All heavy ion abundances follow power-law trends with Fe/C ratio
What We See
A log-log plot shows eight heavy element abundances (C through Fe, vertically offset by labeled scale factors) plotted against the iron-to-carbon ratio. Each annual data point is color-coded by year using a color bar on the right, where dark purple represents 1997, yellow-green represents the late 2000s, and dark red represents 2021. A sunspot number curve runs alongside the color bar. Translucent line segments connect successive years, creating looping paths that track each element's trajectory through time. Dash-dotted power-law fit lines thread through each species' data. Cyan and pink shaded boxes at the bottom label the Fe/C ranges corresponding to solar minimum (low Fe/C, left) and solar maximum (high Fe/C, right).
The Finding
Fe/C serves as a sensitive single-number indicator of the overall heavy-ion enrichment state in quiet-time suprathermals.

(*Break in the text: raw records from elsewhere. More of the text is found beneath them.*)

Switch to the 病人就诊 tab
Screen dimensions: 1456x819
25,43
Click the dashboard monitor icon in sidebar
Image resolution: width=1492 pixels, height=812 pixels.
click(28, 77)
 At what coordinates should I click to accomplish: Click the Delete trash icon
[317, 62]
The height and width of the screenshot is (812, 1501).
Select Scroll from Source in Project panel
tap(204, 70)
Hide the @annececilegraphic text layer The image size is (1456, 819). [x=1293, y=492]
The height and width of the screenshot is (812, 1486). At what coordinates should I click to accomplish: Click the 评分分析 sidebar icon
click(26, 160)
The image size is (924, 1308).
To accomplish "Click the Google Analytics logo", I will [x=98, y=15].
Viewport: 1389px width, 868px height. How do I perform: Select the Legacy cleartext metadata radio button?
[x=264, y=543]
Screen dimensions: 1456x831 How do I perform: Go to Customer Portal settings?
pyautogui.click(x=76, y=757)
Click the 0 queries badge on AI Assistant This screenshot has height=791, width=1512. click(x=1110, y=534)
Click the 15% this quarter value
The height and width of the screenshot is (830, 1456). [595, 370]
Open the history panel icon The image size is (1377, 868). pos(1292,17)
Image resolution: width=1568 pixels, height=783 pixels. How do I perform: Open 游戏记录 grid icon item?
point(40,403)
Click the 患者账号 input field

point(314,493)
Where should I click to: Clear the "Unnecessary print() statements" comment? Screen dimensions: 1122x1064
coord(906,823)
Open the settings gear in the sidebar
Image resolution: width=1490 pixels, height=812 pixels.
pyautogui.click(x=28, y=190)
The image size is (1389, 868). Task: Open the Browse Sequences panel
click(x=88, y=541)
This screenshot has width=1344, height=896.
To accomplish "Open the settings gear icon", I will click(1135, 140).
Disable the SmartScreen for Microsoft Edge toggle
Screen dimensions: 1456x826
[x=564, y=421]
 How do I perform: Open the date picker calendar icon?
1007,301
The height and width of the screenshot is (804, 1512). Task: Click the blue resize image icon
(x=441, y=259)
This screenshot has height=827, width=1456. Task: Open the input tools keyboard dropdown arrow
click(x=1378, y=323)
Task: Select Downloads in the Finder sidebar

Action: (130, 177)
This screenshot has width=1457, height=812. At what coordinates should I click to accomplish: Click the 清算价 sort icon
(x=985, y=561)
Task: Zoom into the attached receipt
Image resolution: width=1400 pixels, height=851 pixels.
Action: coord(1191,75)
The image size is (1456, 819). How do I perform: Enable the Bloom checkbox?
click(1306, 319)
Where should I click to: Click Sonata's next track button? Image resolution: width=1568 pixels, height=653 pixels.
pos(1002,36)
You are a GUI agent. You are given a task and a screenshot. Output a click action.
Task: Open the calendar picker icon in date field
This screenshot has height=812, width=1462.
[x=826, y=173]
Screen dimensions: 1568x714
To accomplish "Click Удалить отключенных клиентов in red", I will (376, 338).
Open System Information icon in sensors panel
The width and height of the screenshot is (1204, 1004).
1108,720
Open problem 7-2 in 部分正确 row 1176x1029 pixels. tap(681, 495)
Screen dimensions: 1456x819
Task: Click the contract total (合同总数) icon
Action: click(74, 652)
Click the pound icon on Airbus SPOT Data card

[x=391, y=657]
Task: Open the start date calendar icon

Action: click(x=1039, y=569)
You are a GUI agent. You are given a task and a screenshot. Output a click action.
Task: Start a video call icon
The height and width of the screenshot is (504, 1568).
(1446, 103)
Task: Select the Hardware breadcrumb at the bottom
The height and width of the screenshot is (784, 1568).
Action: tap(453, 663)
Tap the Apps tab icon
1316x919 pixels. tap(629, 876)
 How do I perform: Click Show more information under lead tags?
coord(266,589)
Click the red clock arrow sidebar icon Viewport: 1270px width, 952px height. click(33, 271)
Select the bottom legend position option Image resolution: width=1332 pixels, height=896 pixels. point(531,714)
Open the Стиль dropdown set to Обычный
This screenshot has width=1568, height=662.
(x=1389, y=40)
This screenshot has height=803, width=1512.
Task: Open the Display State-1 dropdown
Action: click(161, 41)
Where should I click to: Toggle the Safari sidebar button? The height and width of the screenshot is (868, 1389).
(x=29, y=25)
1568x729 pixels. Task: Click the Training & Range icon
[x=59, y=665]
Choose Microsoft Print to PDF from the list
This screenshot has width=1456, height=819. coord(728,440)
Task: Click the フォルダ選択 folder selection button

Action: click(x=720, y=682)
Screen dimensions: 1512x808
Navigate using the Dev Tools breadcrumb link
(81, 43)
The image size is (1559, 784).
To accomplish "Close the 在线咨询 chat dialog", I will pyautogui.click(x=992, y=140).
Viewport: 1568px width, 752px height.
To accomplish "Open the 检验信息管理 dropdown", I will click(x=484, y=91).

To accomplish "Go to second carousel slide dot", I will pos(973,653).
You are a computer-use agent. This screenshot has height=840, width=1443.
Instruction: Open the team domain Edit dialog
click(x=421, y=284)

All elements except carbon show positive power-law trends with Fe/C: when iron-to-carbon is high (solar maximum), all heavy elements are enriched relative to oxygen; when it is low (solar minimum), they are depleted. Carbon shows the reverse trend. The data points trace cyclic loops rather than scattering randomly, revealing that the composition follows a path tied to the phase of solar activity rather than simply oscillating between two fixed states.
Why It Matters
Reducing the complex behavior of eight elements to power-law relationships with a single enrichment indicator (Fe/C) provides a compact framework for characterizing the suprathermal seed population's state at any time. The cyclic looping pattern confirms that composition changes are driven by the solar cycle's progression through different source-population regimes, not by random event-to-event fluctuations. This framework enables quantitative predictions of how each element's abundance will vary as solar activity rises and falls.